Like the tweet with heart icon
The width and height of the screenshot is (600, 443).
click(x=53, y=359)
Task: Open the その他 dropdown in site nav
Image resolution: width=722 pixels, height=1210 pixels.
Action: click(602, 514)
* * *
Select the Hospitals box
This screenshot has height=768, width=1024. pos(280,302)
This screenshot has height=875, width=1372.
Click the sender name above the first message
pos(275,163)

* [Work instructions]:
Change "dropdown" to "menu" in the data, starting with the line that contains "Like the tweet with heart icon" and going on through the line that contains "Action: click(602, 514)". Write out only those lines again, with everything else left as it is.

* [Correct output]:
Like the tweet with heart icon
The width and height of the screenshot is (600, 443).
click(x=53, y=359)
Task: Open the その他 menu in site nav
Image resolution: width=722 pixels, height=1210 pixels.
Action: click(602, 514)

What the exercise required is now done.